SCORM. It’s not just the latest Internet acronym. It’s a powerful standard that enables the interoperability of learning content.
Short for Sharable Content Object Reference Model, the SCORM standard is spearheaded by the Advanced Distributed Learning (ADL) initiative of the Department of Defense. Officially, SCORM “aims to foster creation of reusable learning content as ‘instructional objects’ within a common technical framework for computer and Web-based learning. SCORM describes that technical framework by providing a harmonized set of guidelines, specification and standards. Borrowing from work of other specification and standards bodies, ADL developed a model for creating and deploying e-Learning.”
In other words, SCORM-compliant content and systems can talk to one other. Why is this important? Why am I writing about SCORM here?
First, the easy answer: I’m writing about SCORM because Articulate Presenter is a SCORM-compliant authoring tool. Publish your e-learning content to SCORM and easily plug it in to Articulate Knowledge Portal or any SCORM-compliant Learning Management System (LMS).
SCORM is important because it lets Articulate Server or your LMS know how your users are interacting with your content. Without a common method of exchanging data, your content is just your content. It stands alone. Leveraging the SCORM standard, you can track who accesses your content when, whether they’ve completed a course, and more. SCORM is the framework that tells you about your learners as they navigate through your training content.

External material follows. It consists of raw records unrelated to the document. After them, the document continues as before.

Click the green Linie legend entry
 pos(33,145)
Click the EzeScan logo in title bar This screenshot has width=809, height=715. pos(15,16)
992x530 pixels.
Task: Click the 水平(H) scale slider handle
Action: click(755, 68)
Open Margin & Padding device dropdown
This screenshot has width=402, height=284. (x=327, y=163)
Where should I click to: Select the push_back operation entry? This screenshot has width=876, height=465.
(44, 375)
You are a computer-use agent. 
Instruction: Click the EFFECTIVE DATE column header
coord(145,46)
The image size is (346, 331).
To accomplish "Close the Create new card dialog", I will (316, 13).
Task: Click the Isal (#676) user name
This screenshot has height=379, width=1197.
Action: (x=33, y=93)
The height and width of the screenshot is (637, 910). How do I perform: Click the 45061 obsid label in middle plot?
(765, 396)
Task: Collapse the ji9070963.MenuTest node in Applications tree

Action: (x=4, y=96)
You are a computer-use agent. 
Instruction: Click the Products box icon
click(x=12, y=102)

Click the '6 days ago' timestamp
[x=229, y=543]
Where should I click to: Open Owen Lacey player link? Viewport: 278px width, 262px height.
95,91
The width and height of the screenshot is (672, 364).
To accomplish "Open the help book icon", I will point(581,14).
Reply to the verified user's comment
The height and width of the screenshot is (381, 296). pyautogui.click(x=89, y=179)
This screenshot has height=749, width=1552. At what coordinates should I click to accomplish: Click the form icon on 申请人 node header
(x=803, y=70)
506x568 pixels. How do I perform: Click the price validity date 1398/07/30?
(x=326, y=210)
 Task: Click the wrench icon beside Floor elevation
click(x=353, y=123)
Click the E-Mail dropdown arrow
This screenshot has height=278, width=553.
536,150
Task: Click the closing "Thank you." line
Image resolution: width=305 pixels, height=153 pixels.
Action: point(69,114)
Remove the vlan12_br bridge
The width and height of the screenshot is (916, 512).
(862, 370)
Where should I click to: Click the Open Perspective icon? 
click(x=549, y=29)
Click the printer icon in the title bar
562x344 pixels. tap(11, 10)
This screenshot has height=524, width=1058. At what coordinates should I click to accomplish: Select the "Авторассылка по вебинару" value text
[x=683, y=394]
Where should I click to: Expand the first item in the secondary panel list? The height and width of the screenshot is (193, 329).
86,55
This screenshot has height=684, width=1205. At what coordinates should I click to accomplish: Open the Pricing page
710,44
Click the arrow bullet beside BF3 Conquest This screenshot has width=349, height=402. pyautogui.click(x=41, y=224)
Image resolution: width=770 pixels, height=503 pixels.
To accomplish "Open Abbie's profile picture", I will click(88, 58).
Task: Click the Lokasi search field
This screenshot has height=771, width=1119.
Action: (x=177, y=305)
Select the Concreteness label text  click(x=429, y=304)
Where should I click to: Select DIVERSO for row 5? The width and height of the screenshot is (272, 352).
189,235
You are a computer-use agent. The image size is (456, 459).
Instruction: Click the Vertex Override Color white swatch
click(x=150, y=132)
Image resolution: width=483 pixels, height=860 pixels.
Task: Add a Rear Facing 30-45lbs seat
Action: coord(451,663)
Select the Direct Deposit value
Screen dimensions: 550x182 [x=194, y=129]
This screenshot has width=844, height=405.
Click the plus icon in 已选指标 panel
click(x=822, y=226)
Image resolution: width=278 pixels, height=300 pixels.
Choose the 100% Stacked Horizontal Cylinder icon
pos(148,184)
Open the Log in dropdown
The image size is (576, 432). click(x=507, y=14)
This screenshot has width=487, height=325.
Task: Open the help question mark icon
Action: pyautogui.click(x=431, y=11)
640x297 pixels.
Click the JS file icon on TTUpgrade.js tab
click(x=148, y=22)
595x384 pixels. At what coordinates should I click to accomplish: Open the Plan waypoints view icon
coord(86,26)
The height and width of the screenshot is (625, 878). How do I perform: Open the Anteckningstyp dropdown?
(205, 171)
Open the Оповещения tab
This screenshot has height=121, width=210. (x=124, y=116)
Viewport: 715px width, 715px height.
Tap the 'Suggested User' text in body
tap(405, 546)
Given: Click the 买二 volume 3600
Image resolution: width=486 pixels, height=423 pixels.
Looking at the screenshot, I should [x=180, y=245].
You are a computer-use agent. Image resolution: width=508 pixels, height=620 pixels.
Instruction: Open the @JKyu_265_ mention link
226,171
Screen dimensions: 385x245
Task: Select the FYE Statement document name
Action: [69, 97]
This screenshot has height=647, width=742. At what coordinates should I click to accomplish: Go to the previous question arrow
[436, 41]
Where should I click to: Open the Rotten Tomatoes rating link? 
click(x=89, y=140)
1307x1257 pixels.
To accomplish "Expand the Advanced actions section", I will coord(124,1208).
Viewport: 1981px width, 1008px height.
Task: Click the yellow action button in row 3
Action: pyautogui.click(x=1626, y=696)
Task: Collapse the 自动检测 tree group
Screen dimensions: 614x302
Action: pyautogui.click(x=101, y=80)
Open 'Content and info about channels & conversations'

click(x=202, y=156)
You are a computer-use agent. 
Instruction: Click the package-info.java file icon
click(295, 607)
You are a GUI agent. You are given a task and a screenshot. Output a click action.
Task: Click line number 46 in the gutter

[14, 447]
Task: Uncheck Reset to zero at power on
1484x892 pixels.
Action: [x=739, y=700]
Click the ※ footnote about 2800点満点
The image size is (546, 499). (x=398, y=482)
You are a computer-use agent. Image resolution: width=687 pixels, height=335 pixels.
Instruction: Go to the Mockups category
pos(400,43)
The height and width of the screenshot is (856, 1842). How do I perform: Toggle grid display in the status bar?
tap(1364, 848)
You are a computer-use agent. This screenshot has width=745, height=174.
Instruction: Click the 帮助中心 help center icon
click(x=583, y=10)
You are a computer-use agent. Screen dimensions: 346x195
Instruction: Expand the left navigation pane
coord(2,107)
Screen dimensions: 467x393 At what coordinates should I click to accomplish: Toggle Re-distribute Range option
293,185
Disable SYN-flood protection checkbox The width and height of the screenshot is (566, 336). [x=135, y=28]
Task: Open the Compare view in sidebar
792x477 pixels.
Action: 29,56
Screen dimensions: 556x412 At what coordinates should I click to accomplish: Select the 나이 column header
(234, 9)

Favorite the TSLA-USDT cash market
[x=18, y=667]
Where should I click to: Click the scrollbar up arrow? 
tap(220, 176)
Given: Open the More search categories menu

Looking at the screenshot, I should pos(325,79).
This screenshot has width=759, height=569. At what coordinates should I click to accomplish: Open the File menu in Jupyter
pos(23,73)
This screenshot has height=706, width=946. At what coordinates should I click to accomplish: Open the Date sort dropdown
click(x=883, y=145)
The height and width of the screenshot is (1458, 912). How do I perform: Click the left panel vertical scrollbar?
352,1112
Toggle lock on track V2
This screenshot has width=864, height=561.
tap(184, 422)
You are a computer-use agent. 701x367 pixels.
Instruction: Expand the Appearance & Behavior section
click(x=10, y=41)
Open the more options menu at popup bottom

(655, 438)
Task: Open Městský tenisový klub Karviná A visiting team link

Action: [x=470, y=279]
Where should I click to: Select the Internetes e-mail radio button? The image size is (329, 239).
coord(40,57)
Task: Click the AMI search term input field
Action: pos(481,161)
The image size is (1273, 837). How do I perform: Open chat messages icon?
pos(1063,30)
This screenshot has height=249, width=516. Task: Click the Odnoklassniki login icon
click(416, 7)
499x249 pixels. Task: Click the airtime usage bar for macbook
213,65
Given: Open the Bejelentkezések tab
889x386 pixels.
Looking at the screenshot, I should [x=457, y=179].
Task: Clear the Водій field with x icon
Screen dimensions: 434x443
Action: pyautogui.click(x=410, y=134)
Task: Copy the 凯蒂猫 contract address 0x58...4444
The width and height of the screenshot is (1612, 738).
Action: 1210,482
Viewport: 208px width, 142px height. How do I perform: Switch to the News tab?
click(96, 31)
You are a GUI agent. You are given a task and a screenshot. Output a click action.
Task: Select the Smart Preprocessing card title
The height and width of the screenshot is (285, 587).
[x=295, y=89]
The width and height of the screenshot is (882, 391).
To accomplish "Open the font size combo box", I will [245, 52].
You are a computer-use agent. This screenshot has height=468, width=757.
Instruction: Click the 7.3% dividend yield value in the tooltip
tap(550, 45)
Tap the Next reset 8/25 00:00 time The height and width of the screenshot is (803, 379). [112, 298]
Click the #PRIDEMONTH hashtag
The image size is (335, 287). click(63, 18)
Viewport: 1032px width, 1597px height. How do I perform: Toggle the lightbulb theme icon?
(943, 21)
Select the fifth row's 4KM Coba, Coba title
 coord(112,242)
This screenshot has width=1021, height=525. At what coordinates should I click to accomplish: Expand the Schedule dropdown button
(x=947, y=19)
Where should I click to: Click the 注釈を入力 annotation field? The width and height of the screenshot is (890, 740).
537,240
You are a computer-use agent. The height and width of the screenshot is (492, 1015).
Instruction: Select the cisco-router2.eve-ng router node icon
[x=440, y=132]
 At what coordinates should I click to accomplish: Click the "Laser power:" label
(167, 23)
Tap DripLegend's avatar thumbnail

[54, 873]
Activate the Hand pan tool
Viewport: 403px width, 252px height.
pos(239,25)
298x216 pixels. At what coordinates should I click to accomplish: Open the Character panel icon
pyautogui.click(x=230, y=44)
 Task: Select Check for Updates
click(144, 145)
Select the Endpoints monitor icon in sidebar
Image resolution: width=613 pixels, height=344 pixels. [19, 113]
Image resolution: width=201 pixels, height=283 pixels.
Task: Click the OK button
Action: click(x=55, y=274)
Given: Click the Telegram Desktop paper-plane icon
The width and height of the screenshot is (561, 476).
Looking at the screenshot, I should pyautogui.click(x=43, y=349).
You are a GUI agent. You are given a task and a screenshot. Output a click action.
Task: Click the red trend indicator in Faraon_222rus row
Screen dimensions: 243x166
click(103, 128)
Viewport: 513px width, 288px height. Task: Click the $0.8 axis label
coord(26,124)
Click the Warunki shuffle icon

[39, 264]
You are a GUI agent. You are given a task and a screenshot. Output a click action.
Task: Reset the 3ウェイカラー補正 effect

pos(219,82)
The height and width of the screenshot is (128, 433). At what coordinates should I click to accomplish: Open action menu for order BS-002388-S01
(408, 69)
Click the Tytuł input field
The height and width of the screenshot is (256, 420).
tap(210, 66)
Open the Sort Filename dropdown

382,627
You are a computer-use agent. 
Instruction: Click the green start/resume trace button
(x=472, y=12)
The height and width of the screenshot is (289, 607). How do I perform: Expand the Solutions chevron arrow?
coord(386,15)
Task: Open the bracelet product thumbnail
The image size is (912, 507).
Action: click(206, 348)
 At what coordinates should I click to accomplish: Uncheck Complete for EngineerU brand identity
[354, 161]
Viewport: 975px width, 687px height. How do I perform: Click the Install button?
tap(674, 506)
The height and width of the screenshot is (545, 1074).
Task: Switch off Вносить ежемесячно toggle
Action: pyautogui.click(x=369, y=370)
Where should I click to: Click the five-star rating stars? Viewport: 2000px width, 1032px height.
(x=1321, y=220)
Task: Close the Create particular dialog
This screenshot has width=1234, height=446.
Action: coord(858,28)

In short, you need a minimum of three elements to roll out a functioning e-learning program:
- Content.
- Learner management.
- A way to connect content with learner management.
Leveraging SCORM is one way to establish this connection.
For a good primer on learning standards, refer to Making Sense of Learning Specifications & Standards: A Decision Maker’s Guide to their Adoption, published by the Masie Center.


I’ve created e-learning content with articulate presenter 5. This content consists of articulate engage, quizmaker, and captivate modules.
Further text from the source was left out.